Exercise =
Please retype, word for word, the line containing "Click the 导入定金收款 button" and every line after it through the end of the records, leaving out all pictures.

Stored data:
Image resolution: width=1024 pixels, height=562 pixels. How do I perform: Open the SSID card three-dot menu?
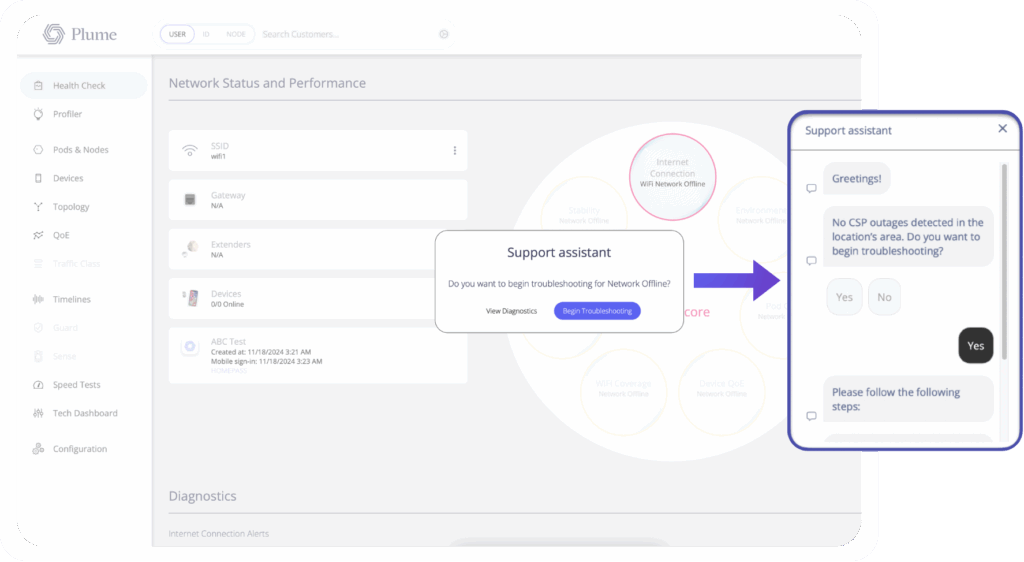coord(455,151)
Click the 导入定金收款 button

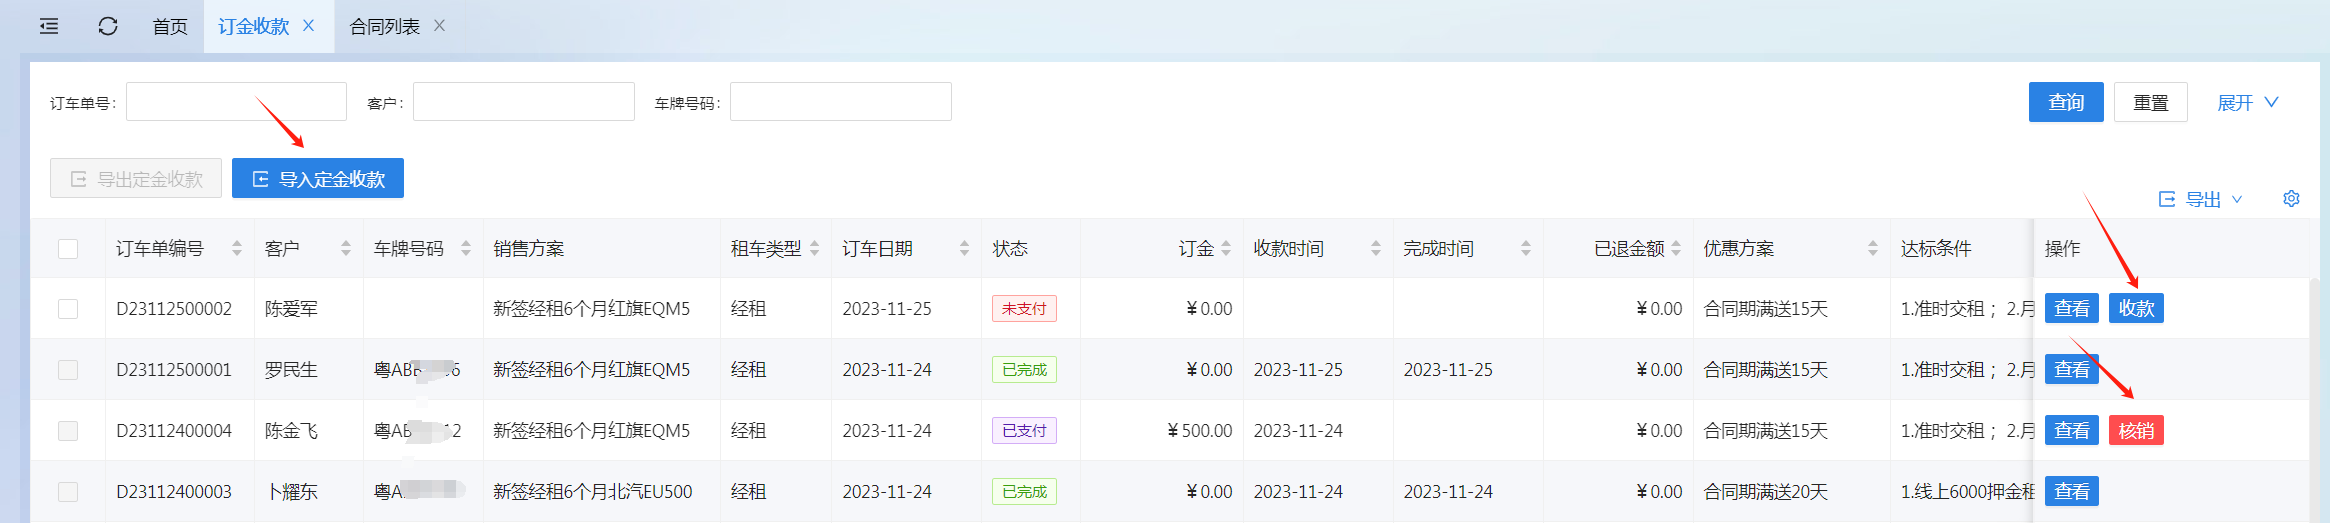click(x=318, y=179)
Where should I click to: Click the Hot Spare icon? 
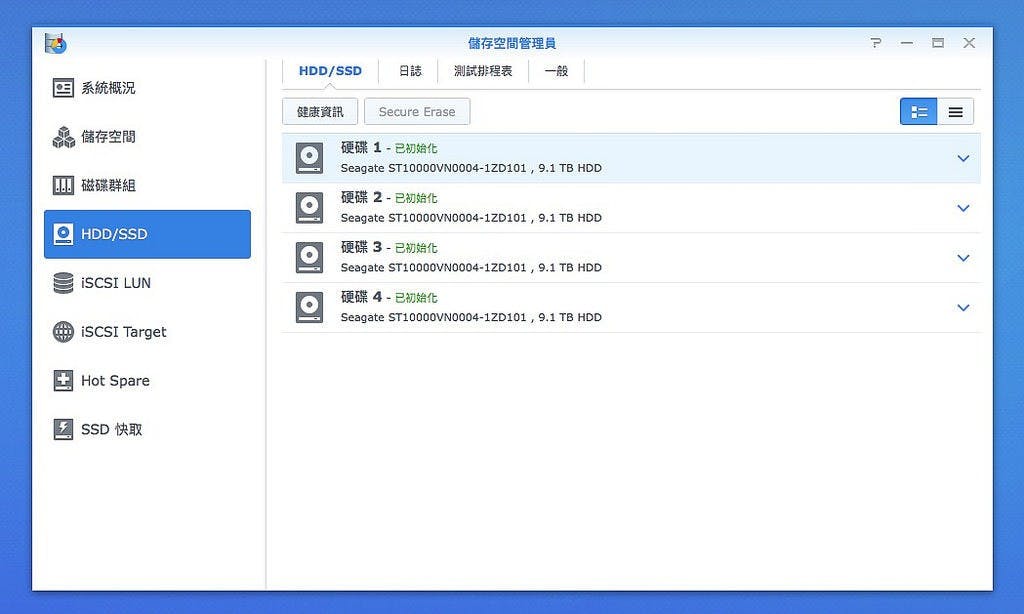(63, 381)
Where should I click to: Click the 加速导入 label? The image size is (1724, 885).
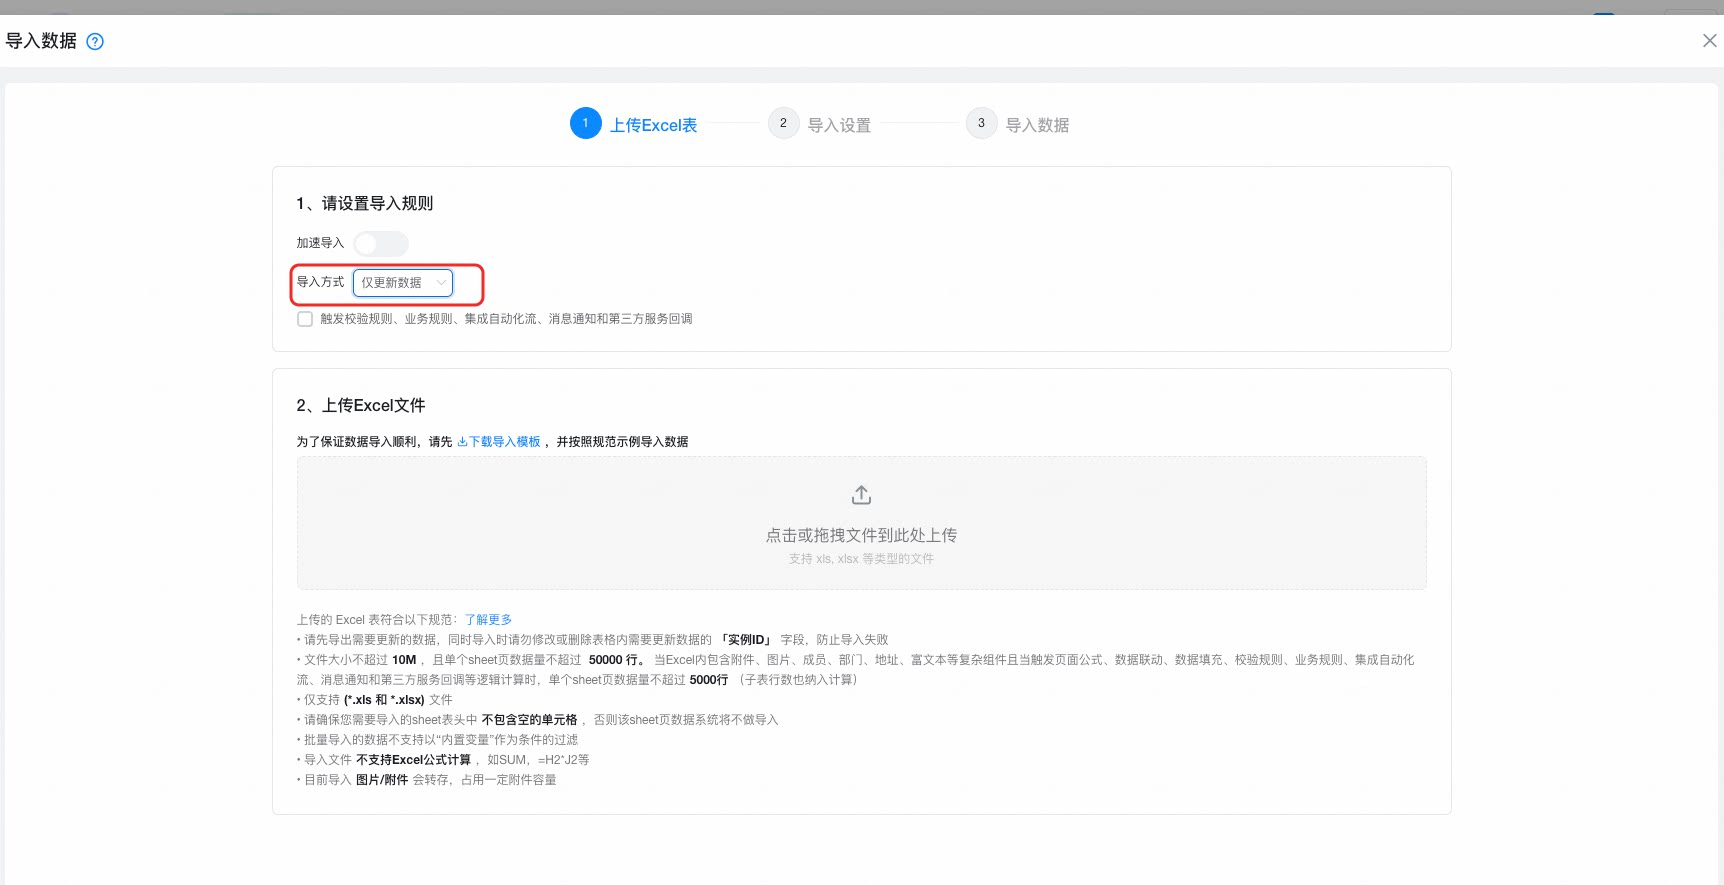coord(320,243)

Result of this exercise =
Click the 导入定金收款 button

click(x=318, y=179)
Where should I click to: Click the Hot Spare icon? 
(63, 381)
Where should I click to: Click the 加速导入 label? The image size is (1724, 885).
coord(320,243)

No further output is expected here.